Skidding to a halt, I spun around, clutching my rifle and crouched with my back to the wall. Trent was sprawled in the dirt with a bullet hole to his forehead. I didn’t need to check for a pulse to know he was dead.

“Son of a bitch!” I grabbed my mic. “Moose, Wildman, they have a sniper. Trent is down. I repeat, they have a sniper.”

A scream erupted from the women’s shelter.

Fuck! “Makenna!”

Through the window, Makenna fought with a local woman. Her high ponytail whipped around as she dodged a knife thrust toward her face. She kicked the local woman, and the bitch stumbled backward.

Go, Makenna .

The local woman yelled something in another language. I could only see her from the shoulders up, but her stance and her stern expression suggested Makenna had her weapon aimed at the woman.

Makenna could definitely handle herself.

I’d done an exercise drill with her years ago when she was still in training, and she had some serious determination in her then.

From what I’d seen today, she still had that determination, and then some.

She’d finished top of her class at Quantico.

She was still super fit, and damn sexy. And should not be catching any of my attention.

She nearly ruined me nine years ago, and it took me too fucking long to get over her.

I didn’t need her fucking with my mind again now.

A boy on the tricycle rode past the alley and kept going. He didn’t even glance at Trent’s lifeless body. Poor kid had probably seen more gruesome deaths than I had. And I’d seen more than I could count.

Although Makenna would hate me helping her, I needed to.

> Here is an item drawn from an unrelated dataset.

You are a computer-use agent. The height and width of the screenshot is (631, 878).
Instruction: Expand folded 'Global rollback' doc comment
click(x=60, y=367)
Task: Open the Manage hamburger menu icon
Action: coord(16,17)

I shoved off the wall and a bullet slammed into a rock in front of me, missing my boot by three inches.

Fuck!

I snapped my gaze to the asshole I’d chased into the alley. He fired twice more, missing me by a bee’s dick.

“Fucker.” Jumping to my feet, I aimed my rifle, but the bastard vanished through a doorway.

Shouts from my men, and blasts from a sniper rifle, erupted behind me.

“Move. Move. Get your asses down,” Moose yelled.

“Get that bastard,” Wildman replied.

“Somebody nail that sniper!” I yelled into my mic.

“We’re working on it.” I could hear the grin in Moose’s voice. We hadn’t seen any action in weeks, and Moose was a hothead who got bored easily. Chasing down tangos was what he did best.

Deciding my men could handle one sniper, I sprinted after the asshole who’d taken shots at me. I shoulder charged the wooden door he’d gone through, and the weathered timber burst inward. With my finger on the trigger, I scanned the hut.

It was empty. Four walls. A roof. A dirt floor. Nothing else. Not even a window.

What the fuck. The bastard was a goddamned Houdini.

I raced back into the alley to see if there was another doorway he could have slipped into. But there was only one.

“Where the hell’s that shooter?” Moose’s voice boomed in my ears.

I backed up to a wall, searching for a secret tunnel. “What’ve you got, Moose?”

“Fucking sniper is a ghost.”

“Stop fucking around and get him. I have a tango of my own,” I said. “Keep me posted.”

“Roger that.”

Near the Hummers, the kid on the tricycle had his feet on the ground and looked like he was staring right through me. Bullets punched into the bullet-proof windshield of the Hummer behind him, and the kid didn’t even flinch.

Clutching my rifle, I marched back into the empty shelter where the asshole had vanished and frowned.

Where the hell did he go?

I kicked the base of the walls, searching for a hidden doorway. Nothing. I stepped back, and the floor sagged beneath my boot.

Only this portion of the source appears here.